Consultations sound great – and journalists love them as they yield all kinds of mad ideas and complaints from interest groups to write up. But unless a government really doesn’t know what it wants to do, they are often pointless, just lip service to the idea that the public should have their say. Often, the public are too busy to have their say and believe that they did that in a general election, leaving the politicians they elected to be better-informed on their behalf to make the detailed decisions. As I said yesterday, Labour has been very clear for some years what its direction of travel on the health service is, and Streeting and Starmer gave more details today, including changing the way patient records are held so that a single digital record is accessible to all parts of the NHS and the patient themselves. So the conversation seems to be as much about buying time as it does getting ideas.

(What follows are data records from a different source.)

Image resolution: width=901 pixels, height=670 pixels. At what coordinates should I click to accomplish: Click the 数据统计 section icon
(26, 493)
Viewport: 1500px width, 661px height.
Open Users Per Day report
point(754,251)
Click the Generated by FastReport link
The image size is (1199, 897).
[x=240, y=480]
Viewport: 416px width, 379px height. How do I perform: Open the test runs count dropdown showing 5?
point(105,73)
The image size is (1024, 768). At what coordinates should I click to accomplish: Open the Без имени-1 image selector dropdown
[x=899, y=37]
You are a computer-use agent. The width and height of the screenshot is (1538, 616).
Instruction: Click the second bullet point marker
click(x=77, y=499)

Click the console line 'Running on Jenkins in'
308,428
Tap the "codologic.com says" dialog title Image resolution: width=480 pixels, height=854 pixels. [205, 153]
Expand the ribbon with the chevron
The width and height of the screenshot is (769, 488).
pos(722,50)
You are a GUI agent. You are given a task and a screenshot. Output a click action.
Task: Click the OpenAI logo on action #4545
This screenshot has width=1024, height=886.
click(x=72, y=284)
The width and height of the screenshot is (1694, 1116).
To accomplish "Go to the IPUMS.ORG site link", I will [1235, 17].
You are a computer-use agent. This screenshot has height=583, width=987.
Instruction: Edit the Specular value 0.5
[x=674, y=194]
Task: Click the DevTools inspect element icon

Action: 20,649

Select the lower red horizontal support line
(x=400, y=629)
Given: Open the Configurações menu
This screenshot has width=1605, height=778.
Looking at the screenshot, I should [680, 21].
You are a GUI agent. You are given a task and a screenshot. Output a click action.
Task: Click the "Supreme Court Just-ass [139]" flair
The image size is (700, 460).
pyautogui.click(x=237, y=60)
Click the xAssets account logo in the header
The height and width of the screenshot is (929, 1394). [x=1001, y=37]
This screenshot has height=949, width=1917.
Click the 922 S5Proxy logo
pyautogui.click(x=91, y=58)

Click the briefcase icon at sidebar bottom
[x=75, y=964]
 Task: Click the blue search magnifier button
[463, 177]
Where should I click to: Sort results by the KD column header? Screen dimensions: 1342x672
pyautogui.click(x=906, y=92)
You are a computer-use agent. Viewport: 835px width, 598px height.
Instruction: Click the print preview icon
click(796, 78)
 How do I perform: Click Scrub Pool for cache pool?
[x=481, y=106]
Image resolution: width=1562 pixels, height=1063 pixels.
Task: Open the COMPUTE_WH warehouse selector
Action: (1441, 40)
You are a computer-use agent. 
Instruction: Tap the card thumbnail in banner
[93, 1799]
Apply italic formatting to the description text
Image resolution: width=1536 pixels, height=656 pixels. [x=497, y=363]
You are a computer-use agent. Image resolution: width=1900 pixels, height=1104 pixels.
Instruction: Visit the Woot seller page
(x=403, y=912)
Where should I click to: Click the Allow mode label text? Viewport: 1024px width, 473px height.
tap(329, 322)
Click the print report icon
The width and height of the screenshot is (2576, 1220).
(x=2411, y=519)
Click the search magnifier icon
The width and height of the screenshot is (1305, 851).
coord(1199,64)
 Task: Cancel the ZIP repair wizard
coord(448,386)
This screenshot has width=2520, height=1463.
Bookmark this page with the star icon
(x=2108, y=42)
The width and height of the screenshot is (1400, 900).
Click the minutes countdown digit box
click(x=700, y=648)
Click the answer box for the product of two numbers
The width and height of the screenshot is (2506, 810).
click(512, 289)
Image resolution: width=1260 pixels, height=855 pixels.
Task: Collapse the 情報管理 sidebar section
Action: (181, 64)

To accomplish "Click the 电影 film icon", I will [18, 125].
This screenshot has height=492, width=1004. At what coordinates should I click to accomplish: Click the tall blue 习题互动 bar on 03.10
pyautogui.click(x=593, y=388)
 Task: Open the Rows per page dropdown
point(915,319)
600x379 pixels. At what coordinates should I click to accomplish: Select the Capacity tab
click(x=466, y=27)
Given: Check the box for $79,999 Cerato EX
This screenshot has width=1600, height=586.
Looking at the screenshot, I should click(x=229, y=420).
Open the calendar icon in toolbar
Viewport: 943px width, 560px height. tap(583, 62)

Streeting did accept today that it was going to take time to start the reform, saying the funding he’d agreed with Rachel Reeves wouldn’t be available until next April. He also underlined – once again – that the ‘NHS is going through what is objectively the worst crisis in its history’. That crisis includes the instruction to ambulance crews to ‘drop and go’, leaving patients in hospital corridors if necessary rather than sitting outside A&E departments for hours until a patient can be admitted. Emergency doctors have complained that the handovers of theses ‘drop and go’ incidents are putting patients at risk, but Health Minister Stephen Kinnock argued this morning that the policy had ‘worked very well’ in London. It is the sort of policy that a government at the start of its tenure can push for, as it just underlines how bad things are in a health service ministers have only just assumed responsibility for. The same is the case for the early release of prisoners, with another wave of offenders due to leave jails tomorrow. Unlike criminal justice, though, the NHS is something Brits love talking about even more than they enjoy discussing the weather. Like the weather, though, there doesn’t seem to be much evidence that talking makes any difference to the state of the service.